The All Father shook his head. “I can’t stop it, but I can delay it.”
“And in so doing you’ve sped it up.”
“But you can help me. You can insure that the fires of your Forge burn bright for eons to come.”
“All I need to do is make you a weapon,” Surt nodded. “And what is this weapon?”
“You know full well what this weapon is,” the All Father said.
“Under one condition,” Surt stepped away from the anvil. “Once you’ve used it for your purpose, it comes back to Muspelheim.”
“Why?” the All Father asked.
“And still you don’t trust the fire-etin.” Surt rumbled out a laugh. “Hilda is closer to us than she is to any other world. It is here that she will strike first.”
“You’re wrong,” the All Father said. “Anthros will lead Ragnarok.”
“He may lead it, but he won’t be fighting alone. When Hilda comes, we need protection from her. I will only make this weapon for you if you return it when you’re done.”

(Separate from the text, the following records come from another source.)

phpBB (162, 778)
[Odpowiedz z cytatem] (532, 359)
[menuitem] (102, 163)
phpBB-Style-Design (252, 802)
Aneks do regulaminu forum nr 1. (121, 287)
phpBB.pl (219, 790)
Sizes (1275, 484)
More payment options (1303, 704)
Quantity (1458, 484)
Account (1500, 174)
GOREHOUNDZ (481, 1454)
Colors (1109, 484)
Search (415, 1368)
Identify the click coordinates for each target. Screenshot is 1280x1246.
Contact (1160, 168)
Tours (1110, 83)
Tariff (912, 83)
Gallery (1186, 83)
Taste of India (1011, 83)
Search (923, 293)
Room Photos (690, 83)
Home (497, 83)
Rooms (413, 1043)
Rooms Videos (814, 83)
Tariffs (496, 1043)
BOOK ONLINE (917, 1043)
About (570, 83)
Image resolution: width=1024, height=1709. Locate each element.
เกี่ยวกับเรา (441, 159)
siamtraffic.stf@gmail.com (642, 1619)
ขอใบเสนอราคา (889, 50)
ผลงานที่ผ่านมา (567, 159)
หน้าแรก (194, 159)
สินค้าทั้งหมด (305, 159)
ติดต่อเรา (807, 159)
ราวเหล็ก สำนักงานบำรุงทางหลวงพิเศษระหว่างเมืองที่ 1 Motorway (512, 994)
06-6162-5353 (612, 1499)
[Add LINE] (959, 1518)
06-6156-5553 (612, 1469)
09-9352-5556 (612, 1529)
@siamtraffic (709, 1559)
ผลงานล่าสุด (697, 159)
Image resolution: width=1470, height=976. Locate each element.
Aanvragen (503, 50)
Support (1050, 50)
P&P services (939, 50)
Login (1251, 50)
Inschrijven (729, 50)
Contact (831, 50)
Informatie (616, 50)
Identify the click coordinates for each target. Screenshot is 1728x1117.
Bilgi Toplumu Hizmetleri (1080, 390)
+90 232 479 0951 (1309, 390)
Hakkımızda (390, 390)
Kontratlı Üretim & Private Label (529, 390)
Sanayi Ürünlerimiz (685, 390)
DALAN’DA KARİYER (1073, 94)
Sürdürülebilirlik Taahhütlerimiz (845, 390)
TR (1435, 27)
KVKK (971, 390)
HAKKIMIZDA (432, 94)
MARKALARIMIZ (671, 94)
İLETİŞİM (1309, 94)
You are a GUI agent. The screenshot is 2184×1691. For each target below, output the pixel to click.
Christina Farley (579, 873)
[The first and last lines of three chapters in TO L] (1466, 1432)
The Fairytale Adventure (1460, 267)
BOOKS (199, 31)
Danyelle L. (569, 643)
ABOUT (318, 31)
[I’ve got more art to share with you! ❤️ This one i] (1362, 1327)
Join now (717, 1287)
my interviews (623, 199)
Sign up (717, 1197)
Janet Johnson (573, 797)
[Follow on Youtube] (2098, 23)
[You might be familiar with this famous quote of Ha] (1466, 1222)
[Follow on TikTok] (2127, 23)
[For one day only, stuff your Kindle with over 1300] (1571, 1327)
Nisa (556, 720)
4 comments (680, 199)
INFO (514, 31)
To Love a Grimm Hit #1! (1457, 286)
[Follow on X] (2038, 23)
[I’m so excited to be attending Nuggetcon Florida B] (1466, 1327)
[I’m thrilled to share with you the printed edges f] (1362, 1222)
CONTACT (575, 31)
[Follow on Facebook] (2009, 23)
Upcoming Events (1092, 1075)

“And why not just make yourself another one?” the All Father asked.
“Because, this is the only time I have a god here before me, willing to give up
their blood to make such a weapon,” Surt told him.
The All Father nodded.
For thirteen days and nights the All Father hung upside down from the basalt ceiling, blood dribbling from self-inflicted wounds while Surt toiled away beneath him. The fires of the Forge worked the iron, the waters of the Well of Wyrding tempered the metal.
When finally the All Father was lowered back to the ground of Muspelheim the spear was whole.
“What has gotten into you, All Father?” Surt asked. “Isn’t there any other way to correct what you’ve done?”
The All Father was silent for a time as he stared at the cruel looking hooked spear in his hand. Finally he spoke.
“I’m divided, Surt,” he whispered.
Surt crossed his arms over his chest and waited for the All Father to continue.
“I’ve been chosen,” he said, looking up at Surt. “I’ve been chosen by Anthros to confront him at the end of time.”
“When did this happen?” Surt asked.
“The moment I created Boran. The creation has done something to me,” the All Father said. “I can feel Anthros just as plain as I can feel my own heart beating. He comes to me in my dreams. A lovely albino man with eyes as clear as Elivigar.”
“But you will defeat him at Ragnarok,” Surt said with certainty. “You will destroy him when it really matters.”
The All Father smirked and hefted the spear. “Let’s hope prophecy is wrong or all might fail.”
“Abbie!” the pounding on the door sounded again.
“Open it!” Leona cried.
“I can’t, the handle is too hot!” Rorick called back.
“Abagail, open up!” Leona yelled.
Abagail coughed through the thick air and sat up in bed. For a moment she couldn’t remember where she was or how she’d gotten there. The memory of the dream was still clouding too much of her thoughts.
For that matter, the smoke filling up the bedroom didn’t seem out of place either because of her previous vision of Muspelheim. But as she came more to herself she felt the heat that was steadily increasing around her.
Abagail shrieked and jumped off the bed. The coverings were smoking, smoldering beneath her hand.